With growing enrollment and the need for new facilities, officials say the building will play a major role in recruitment efforts, as well as facilitate socialization and engagement, and provide an atmosphere for academic success. It is part of several planned and ongoing construction projects, including a new Health Sciences Building that was recently dedicated. 

“The university is undergoing a renaissance of sorts,” says TSU President Glenda Glover. “It began with our new, higher admission standards, and continues with the new construction of the residence hall and Health Sciences Building for prospective students to enjoy and reap the benefits.” 

The new building, estimated at $75.3 million and the first new residence hall on the campus in nearly 25 years, will house lower and upperclassmen. It is described as a mixed community living facility that will offer multiple upscale living, dining, recreational and leisure concepts.  

“This particular facility is designed to be a city or community for the students,” says Dr. Curtis Johnson, TSU’s chief of staff and associate vice president, who oversees campus construction. “In that concept, the intent is for the students to be able to do almost everything they need to do in that facility, without having to go across campus.” 

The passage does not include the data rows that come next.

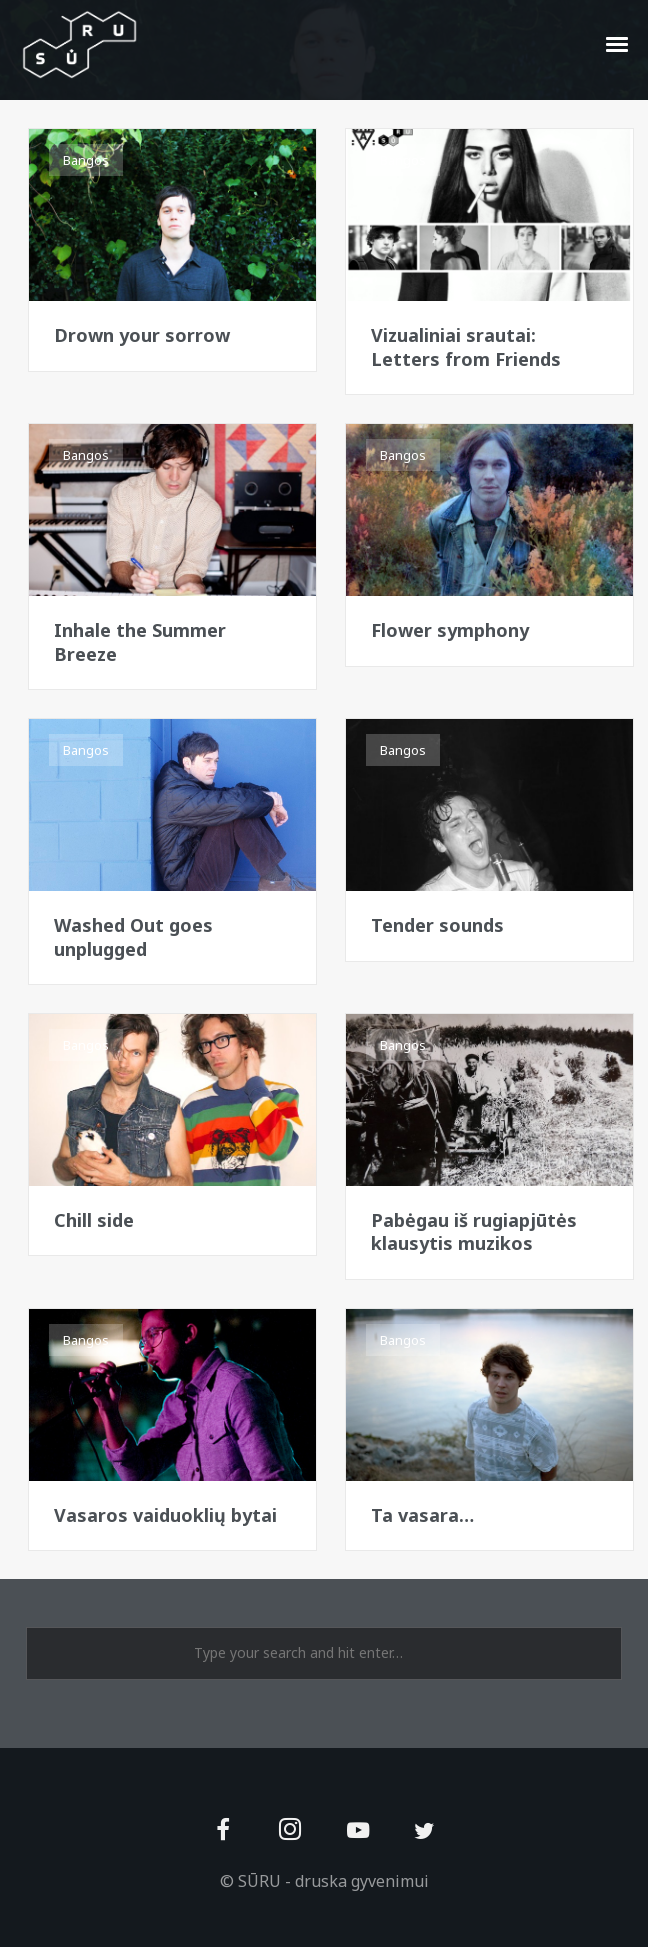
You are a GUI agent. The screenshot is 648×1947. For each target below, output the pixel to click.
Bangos (86, 160)
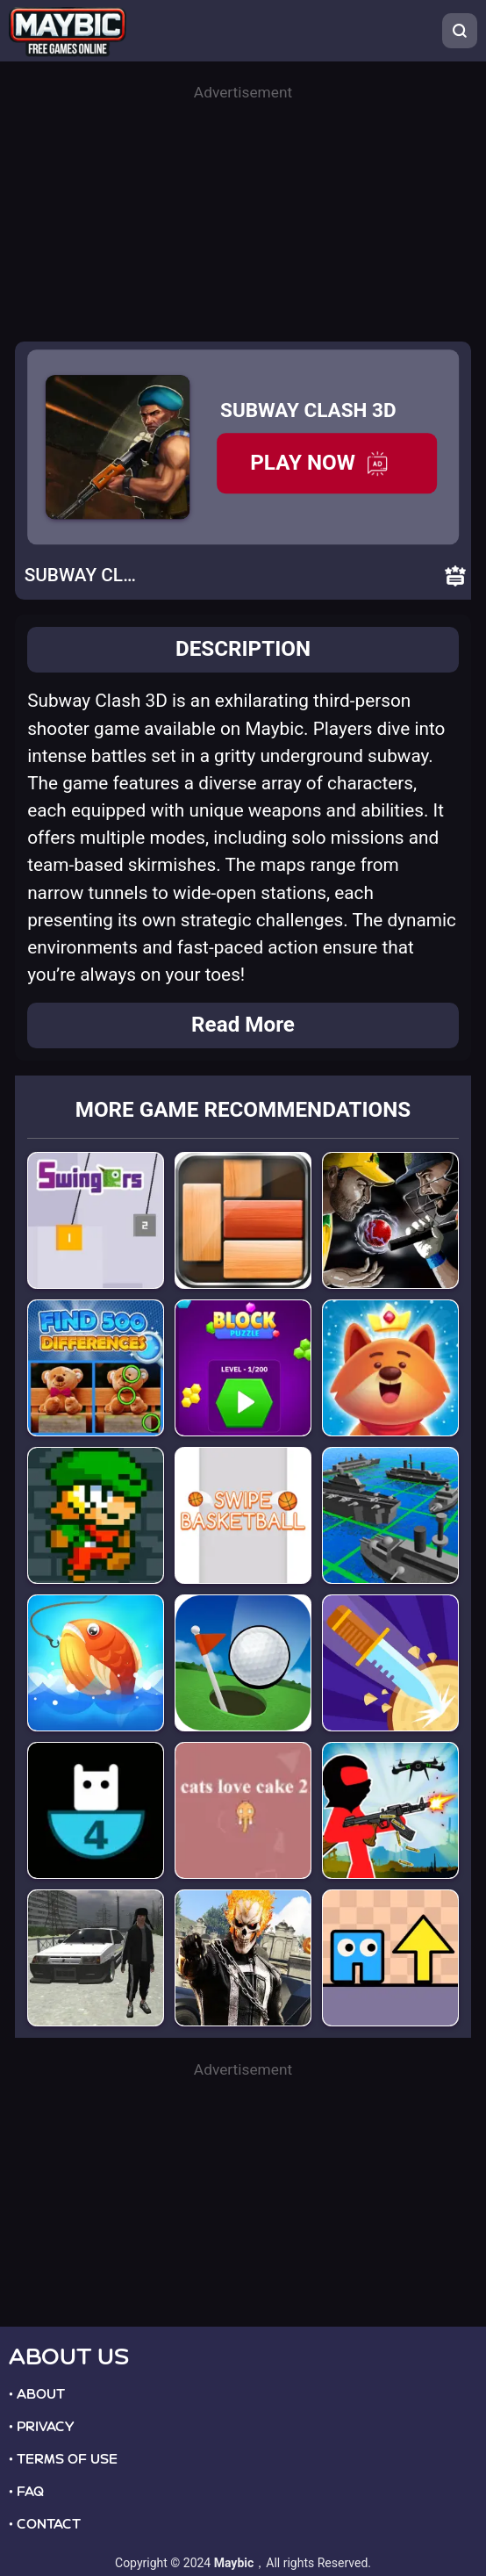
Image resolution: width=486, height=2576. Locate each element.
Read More (243, 1024)
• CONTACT (45, 2524)
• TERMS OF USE (63, 2459)
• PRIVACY (41, 2427)
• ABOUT (37, 2394)
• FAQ (26, 2492)
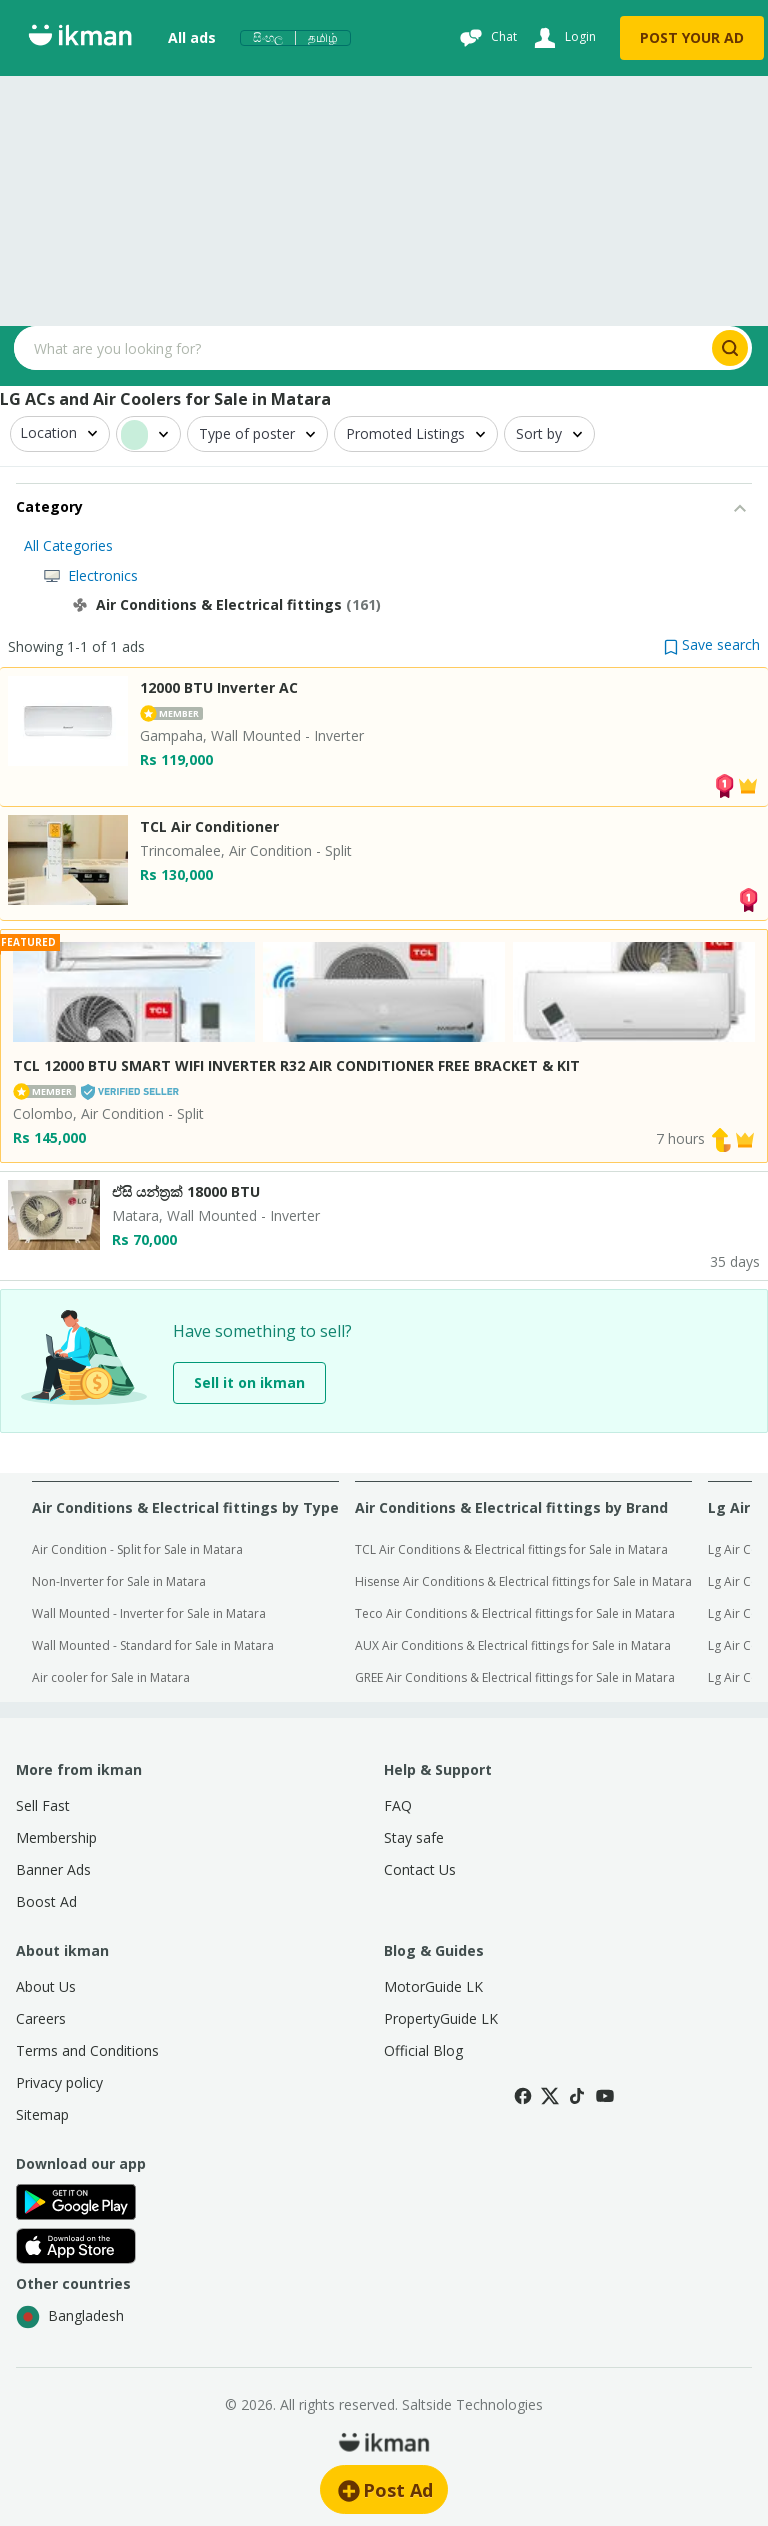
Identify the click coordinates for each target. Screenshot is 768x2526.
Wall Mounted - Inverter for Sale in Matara (149, 1613)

Recently, Johnson conducted a tour of the ongoing construction with the campus chief project manager, representatives from Aramark, the food services provider, and the director of the campus Emergency Management department. The goal, he says, was to “bring the team members together to make sure we are on one accord.” 

The team reviewed the advanced technology makeup of the building – monitors, access control, secure mechanisms – for the convenience and security of occupants; as well as living arrangements, such as a variety of room types for students and employees. Among them, four-bedroom suites with bathrooms, common areas, kitchenettes, as well as doubles, and pods with community bathrooms that are shared with select groups of individuals.  

“The new residence facility is a mixture of spaces,” says Johnson. “When we initiated this project, one of the things we looked at was living spaces for traditional students and the non-traditional students. So, how do you accommodate all of those different groups? We also looked at being able to include space for camps and different programs should the need arise. So, having the building configured in a manner to accommodate that was also important.” 

Frank Stevenson, associate vice president for student affairs and dean of students, says the new residence hall will foster a sense of community that creates greater opportunities for students to interact with each other. 

“It is really exciting to have this residence hall coming online with an amazing living learning community-style,” says Stevenson. “Students will be able to experience some of the most modern amenities. We spare no expense in terms of making sure our students have a comfortable living space during their learning experience.” 

Students are also excited about the prospect of a new residence hall and what it offers in terms of recruitment and upscale living. 

“I think that this new addition is really good for the campus,” says Travion Crutcher, a senior mechanical engineering major from Huntsville, Alabama, who is a student ambassador. “That will help a lot with recruitment, and when we are talking to students about coming to TSU.” 

Aaliyah Doss, a sophomore agricultural sciences major from Chicago, relishes the opportunity to be one of the first occupants of the new building. 

“I lived in Epps Hall my freshman year and now in Rudolph Hall,” says Doss. “This new building will definitely give the campus a great look and make lots of students want to come to TSU.” 

During the tour, Kathryn Crockett, district manager of Aramark, disclosed that dining in the new building will include brands such as Firehouse Subs, Twisters Tacos, Bojangles, Bento Shushi, and Noddle Rice Bowl. Chick-fil-A, Pizza Hut, and Starbucks are already fixtures on campus. 

“We are thrilled to be here at TSU. We really enjoy taking care of this campus community and serving the students, faculty, and staff,” says Crockett. “We are really looking to round out our footprint here and continue the evolution of dining services on campus.” 

Johnson adds that existing concepts will be upgraded and modified to blend in with the new offerings. 

“We are also looking at Sport Zone to create a concept for students in the apartments,” says Johnson. “So, there is a whole metamorphosis of activities surrounding dining and food services for the students. We are working with our partner, Aramark, to enhance what we have by bringing in new concepts and upgrade those things that we already have.”

Others who accompanied Johnson on the tour of the ongoing construction were: George Herring, chief project manager; Hendrell Remus,  director of campus Emergency Management; Terry Hammond, general manager of Aramark; and Jeanne Charlebois, concept innovation manager at Aramark.